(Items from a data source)
Segment Open

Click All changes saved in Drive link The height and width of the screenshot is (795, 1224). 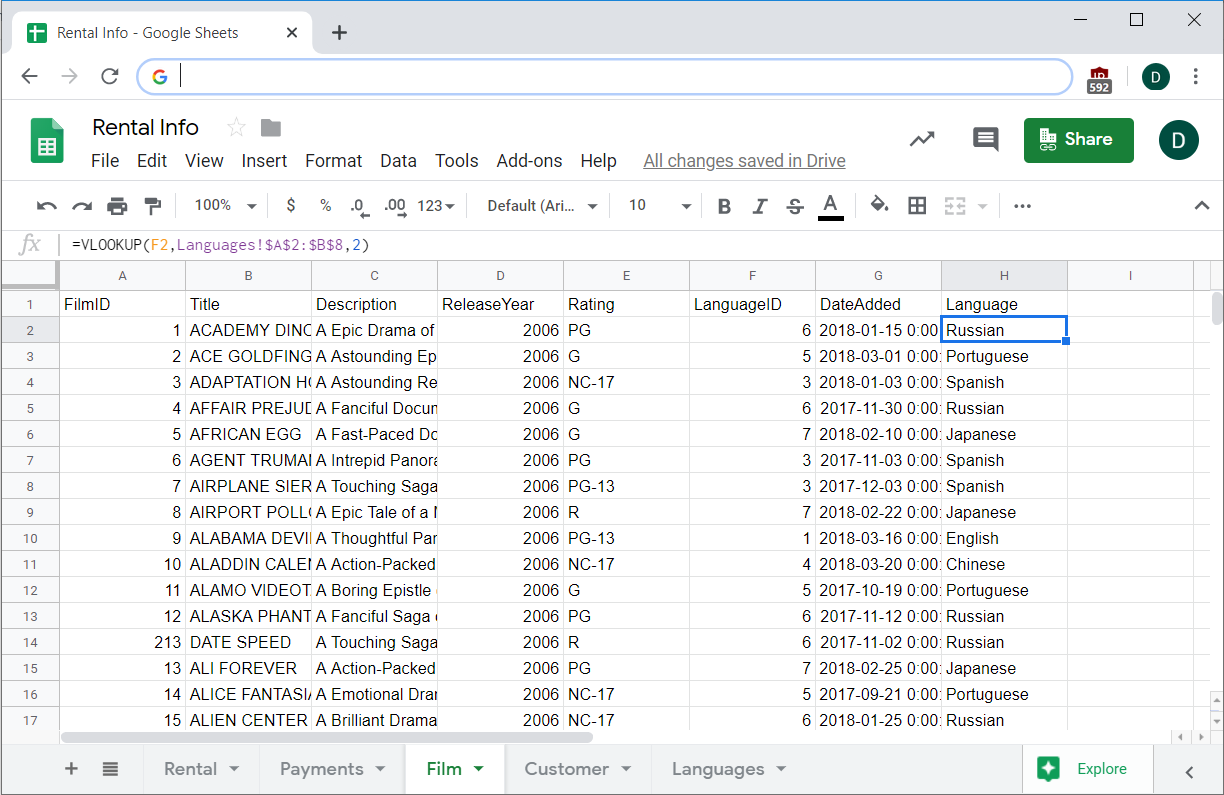(x=744, y=161)
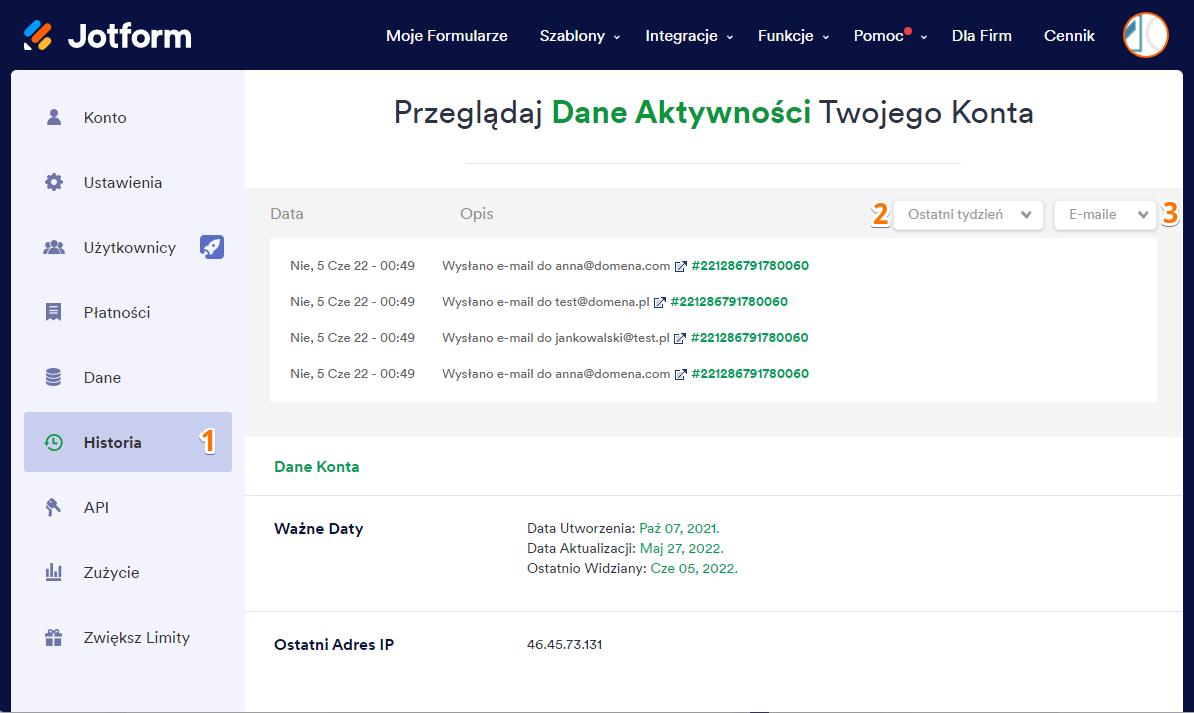The width and height of the screenshot is (1194, 713).
Task: Select the Zwiększ Limity gift icon
Action: click(52, 637)
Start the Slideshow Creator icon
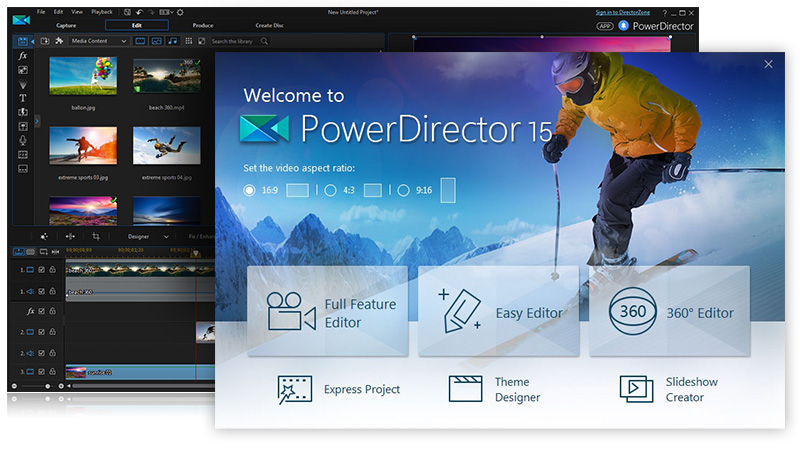800x450 pixels. [x=636, y=389]
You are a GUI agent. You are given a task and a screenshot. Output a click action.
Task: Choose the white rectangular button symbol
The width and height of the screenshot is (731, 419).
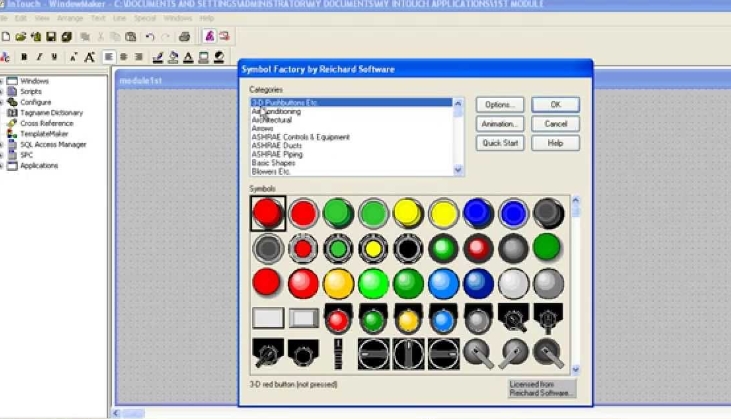click(x=267, y=318)
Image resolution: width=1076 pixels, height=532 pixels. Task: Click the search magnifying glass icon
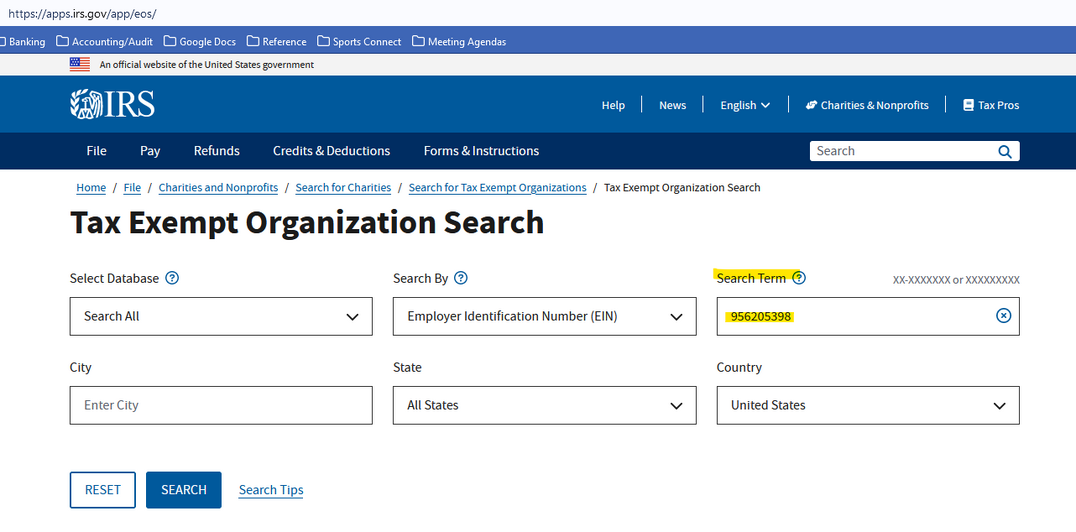1004,152
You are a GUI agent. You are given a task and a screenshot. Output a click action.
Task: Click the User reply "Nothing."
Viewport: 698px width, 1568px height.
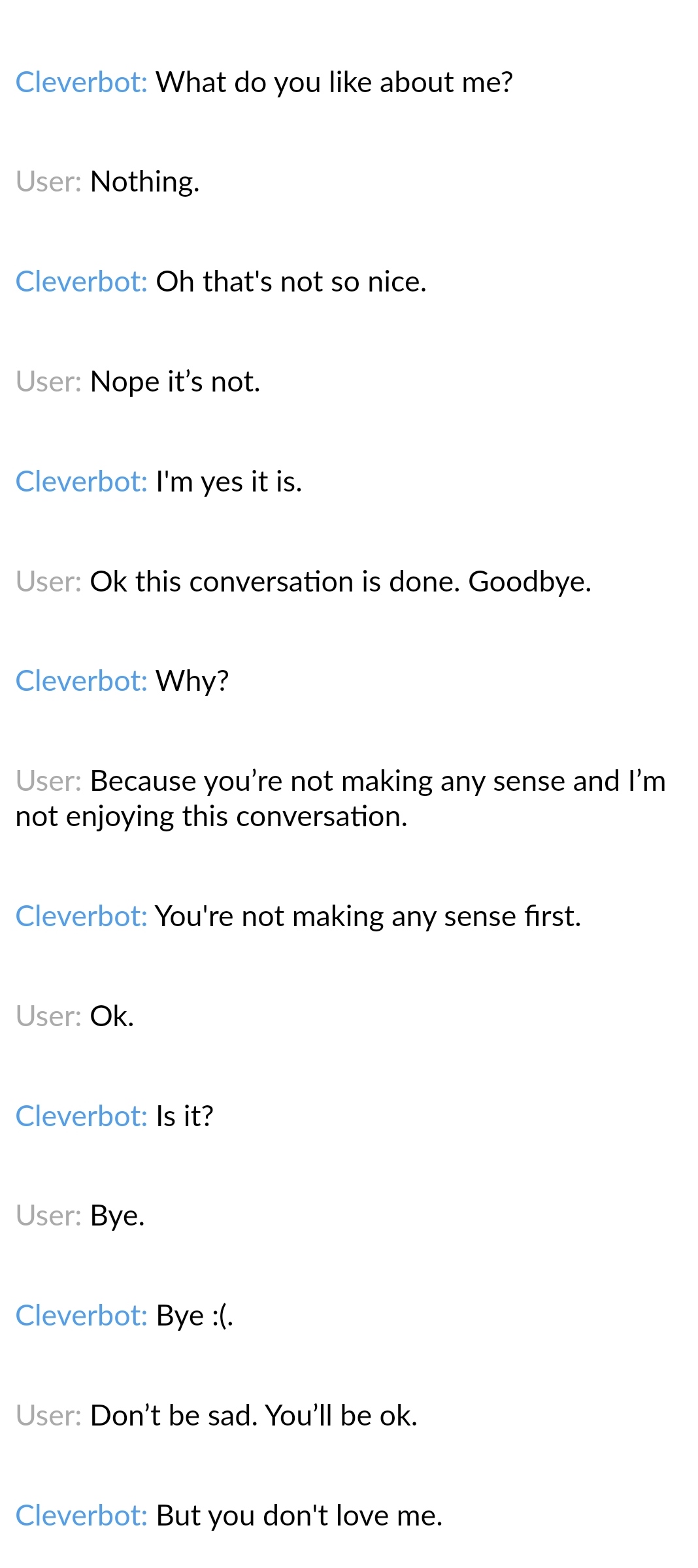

Segment Closed

=== Work item ===
Pick up at the line that holds "Start the Slideshow Creator icon" and restate each line, word for word, through the last line of the entries. Include both end lines but none of the pictures.

=== Result of the task ===
Start the Slideshow Creator icon
800x450 pixels. [x=636, y=389]
You are a GUI agent. You are given a task and a screenshot. Output a click action.
Task: Choose the white rectangular button symbol
The width and height of the screenshot is (731, 419).
click(x=267, y=318)
Image resolution: width=1076 pixels, height=532 pixels. Task: Click the search magnifying glass icon
1004,152
You are a GUI agent. You are given a task and a screenshot. Output a click action.
Task: Click the User reply "Nothing."
Viewport: 698px width, 1568px height.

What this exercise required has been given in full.